Binary search is very straight forward, it only works when list is sorted. I will quickly explain its working steps with an example:

  1. your search value = 23. In a given list, go to its middle element which is 16. If search value is greater than middle element, take upper part of the list(after 16 until the end).
  2. Again compare search value with middle element from upper part we've just taken and repeat step 1.
  3. If only 2 element left, choose first element, in this case 23 as your midpoint. Compare it and since it is what we are looking for, we are done.

So main goal of binary search is finding the midpoint.

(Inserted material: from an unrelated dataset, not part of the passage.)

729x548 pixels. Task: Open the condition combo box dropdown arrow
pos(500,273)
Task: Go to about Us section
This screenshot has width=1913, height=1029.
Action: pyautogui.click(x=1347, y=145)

there are few different ways of choosing a midpoint

  1. (lowest_index + highest_index)/2 and round it down
  2. lowest_index + (highest_index - lowest_index)/2

so using the first method in our case of 10-element list. first midpoint would be 0 + 9/2 = 4.5, rounded down to 4. and 4 means index, 4th element which is 16.

Python implementation
    import math
    def binarySearch(lst, key):
        low = 0
        end = len(lst) -1
        
        while low <= end:
            mid = math.floor((low + end)/2)
            
            if key == lst[mid]:
                return f'key {key} = lst[{mid}]'
            
            elif key < lst[mid]:
                end = mid - 1
            else:
                low = mid + 1
        return f'{key} is not in this list'
    
Time complexity

When given ordered list and perform binary search Time complexity is O(n) = log(n)

but what if list is not ordered?

In such case we would need to add time complexity of sorting algorithm + time complexity of binary search

Depending on the use case you would need to use linear search or binary search.

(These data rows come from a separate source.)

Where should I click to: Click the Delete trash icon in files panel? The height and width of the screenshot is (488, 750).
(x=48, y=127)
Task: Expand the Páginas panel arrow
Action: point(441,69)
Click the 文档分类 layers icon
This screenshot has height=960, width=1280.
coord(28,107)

ex: if you have unsorted list with million elements and you are only going to search once in this case you would just use linear search. Using linear search will give O(n) = n, however using sorting then binary search would give O(n log n) + O(log n) = O(n log n).

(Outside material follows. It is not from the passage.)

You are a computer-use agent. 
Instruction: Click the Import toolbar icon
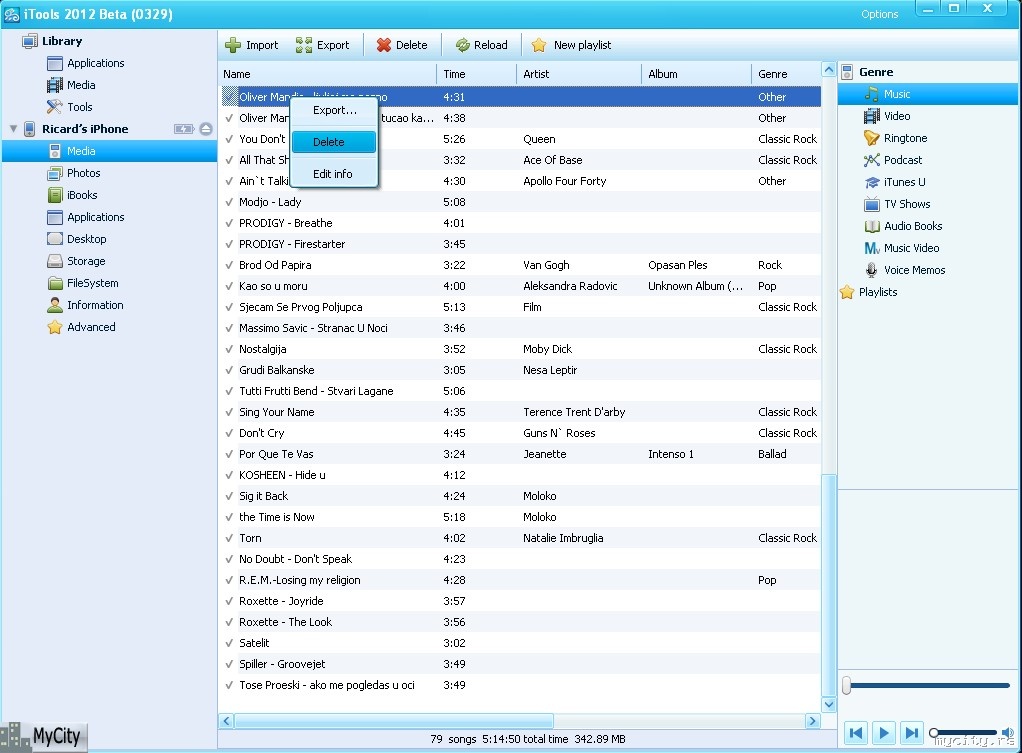[233, 45]
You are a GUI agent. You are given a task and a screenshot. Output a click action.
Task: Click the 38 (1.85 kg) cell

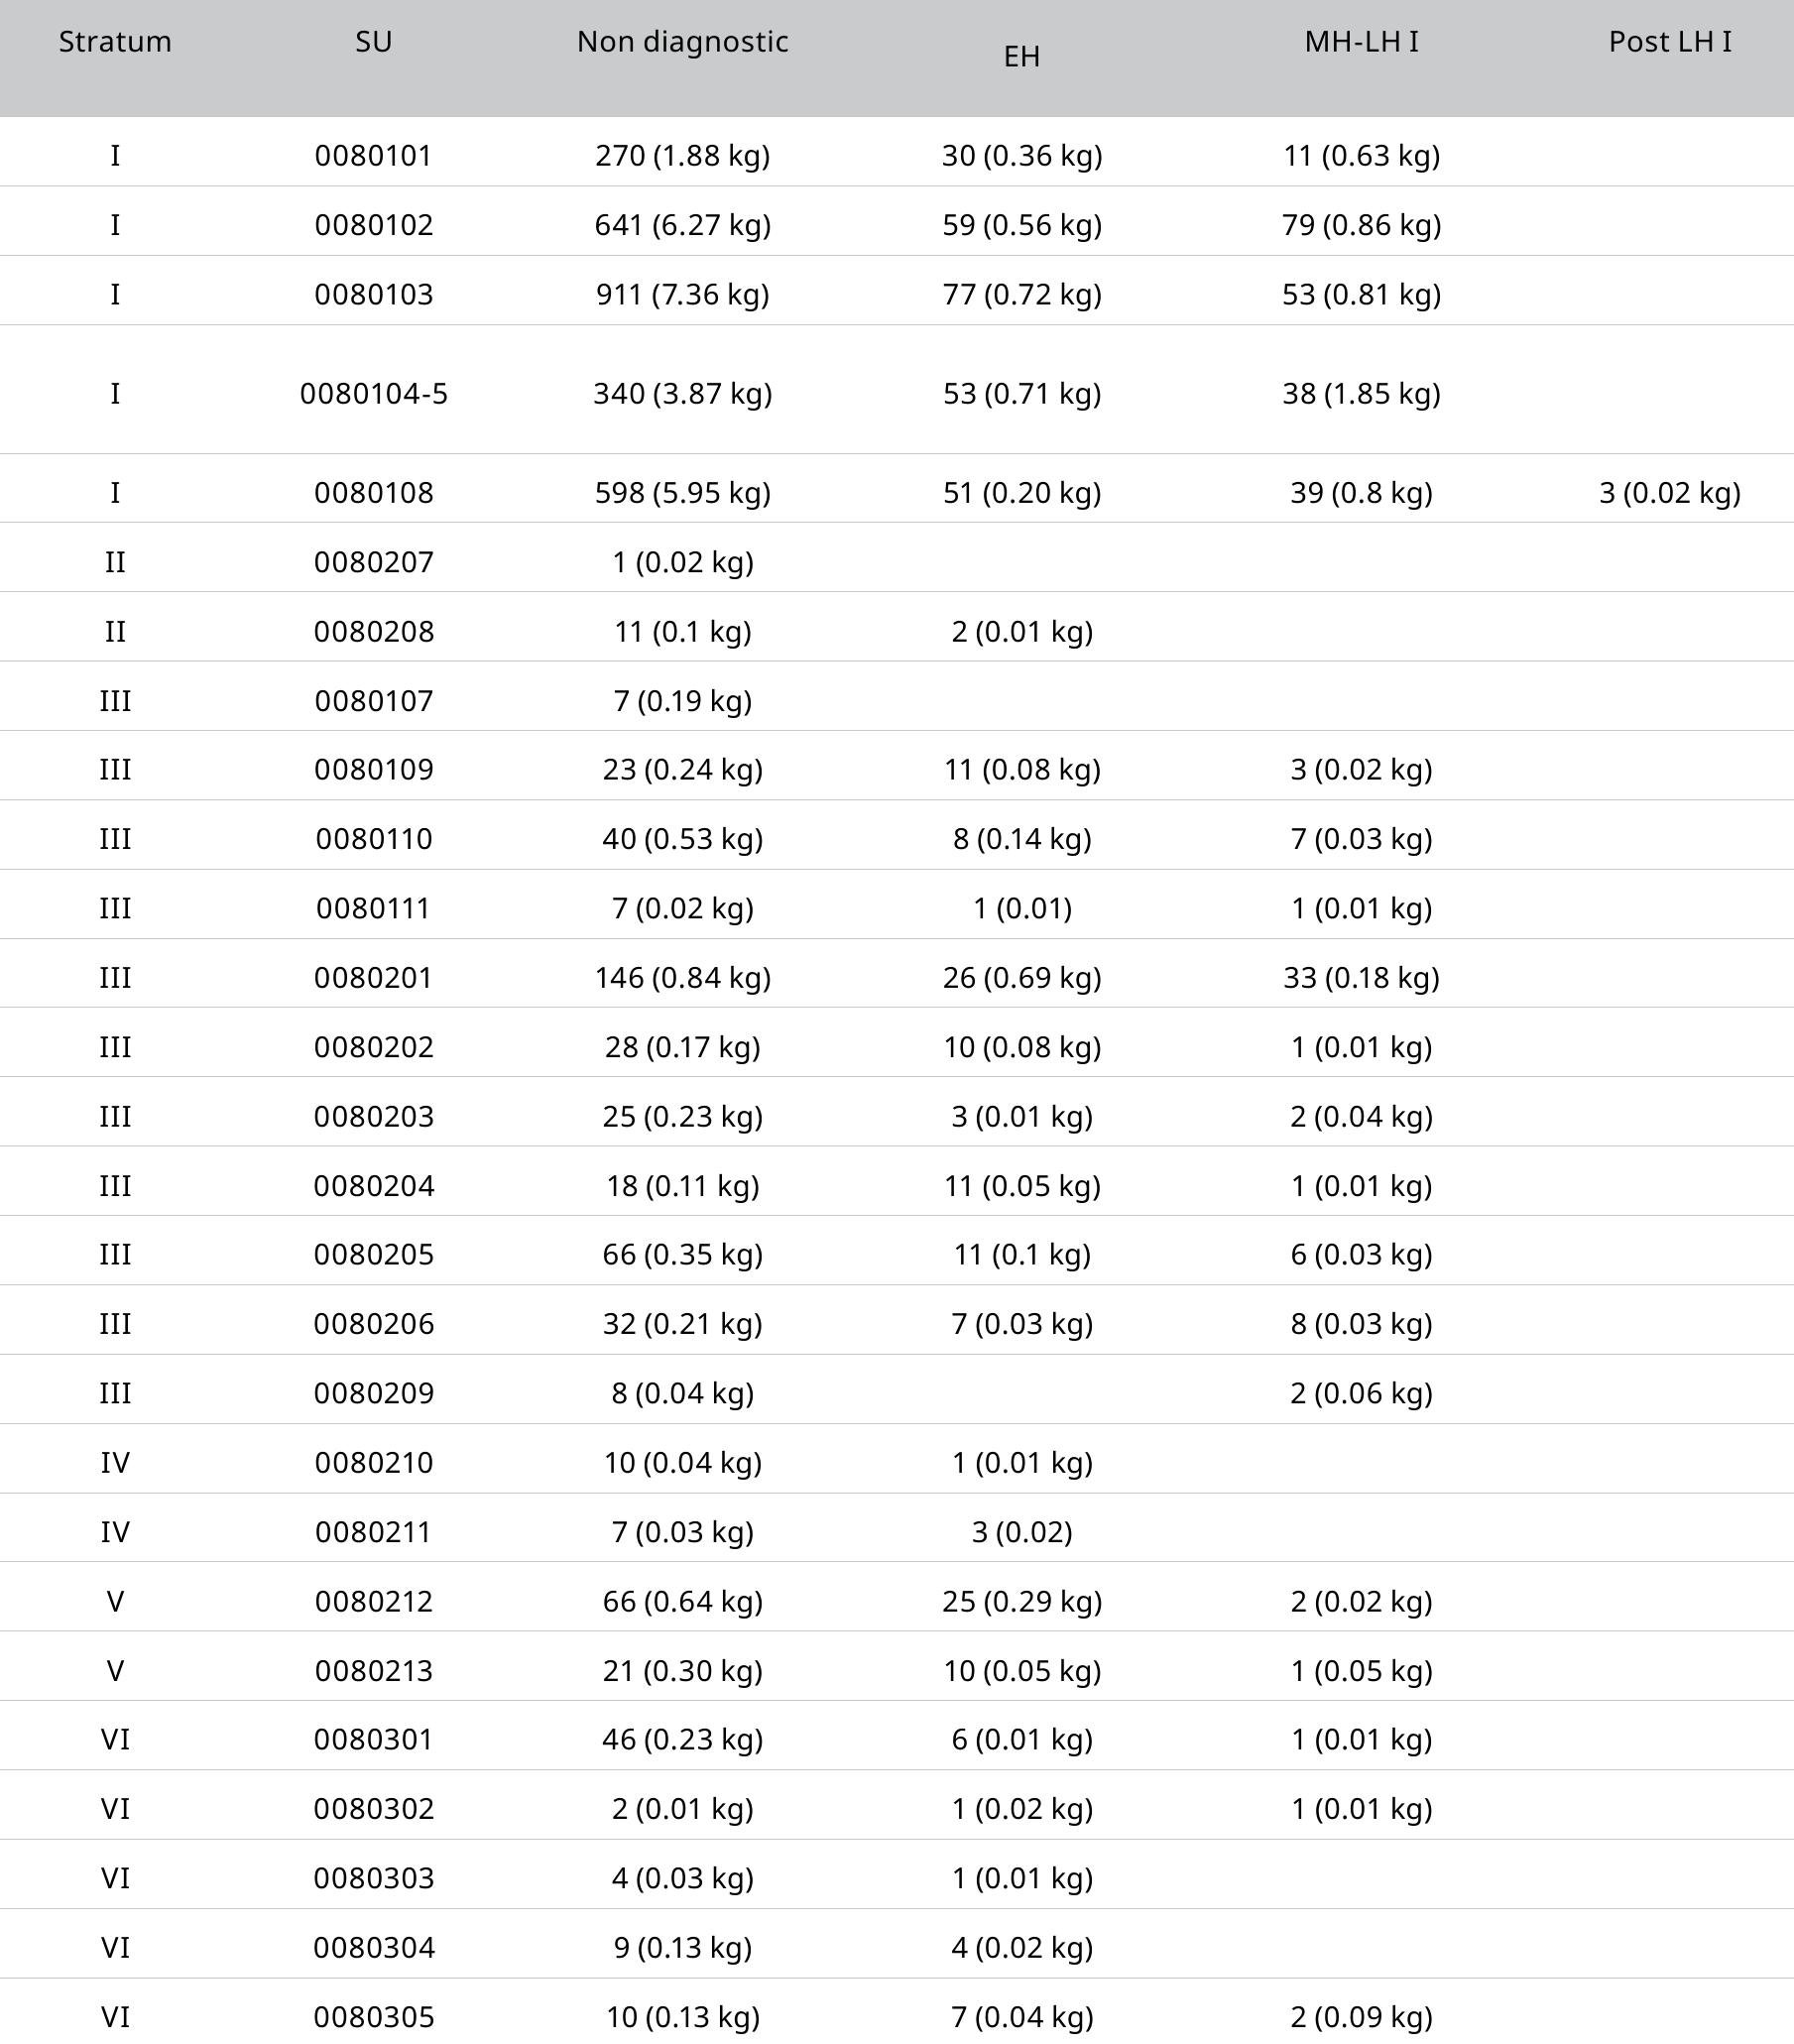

BUT if you need to keep on using search algorithm on that list, it would be much better to sort once, then keep on using binary search since as search frequency increase using binary search will make up for its sorting algorithm in the beginning.

1. for sorting a list once then keep on applying binary search: O(n log n) + (number_of_search) O(log n).
2. for linear search: (number_of_search) O(n).

let number_of_search = 100
len(list) = 10
note: log10 = 3.321928... (log base 2)
so using 1st method, 10 log(10) + 100(log(10)) = 365.41208
using 2nd methos, 100(10) = 1000.

We can clearly see even for 100 search sorting a list once then applying binary search would be much more efficient way. So if you are going to search multiple times, you would use method 1. If only few times, use method 2.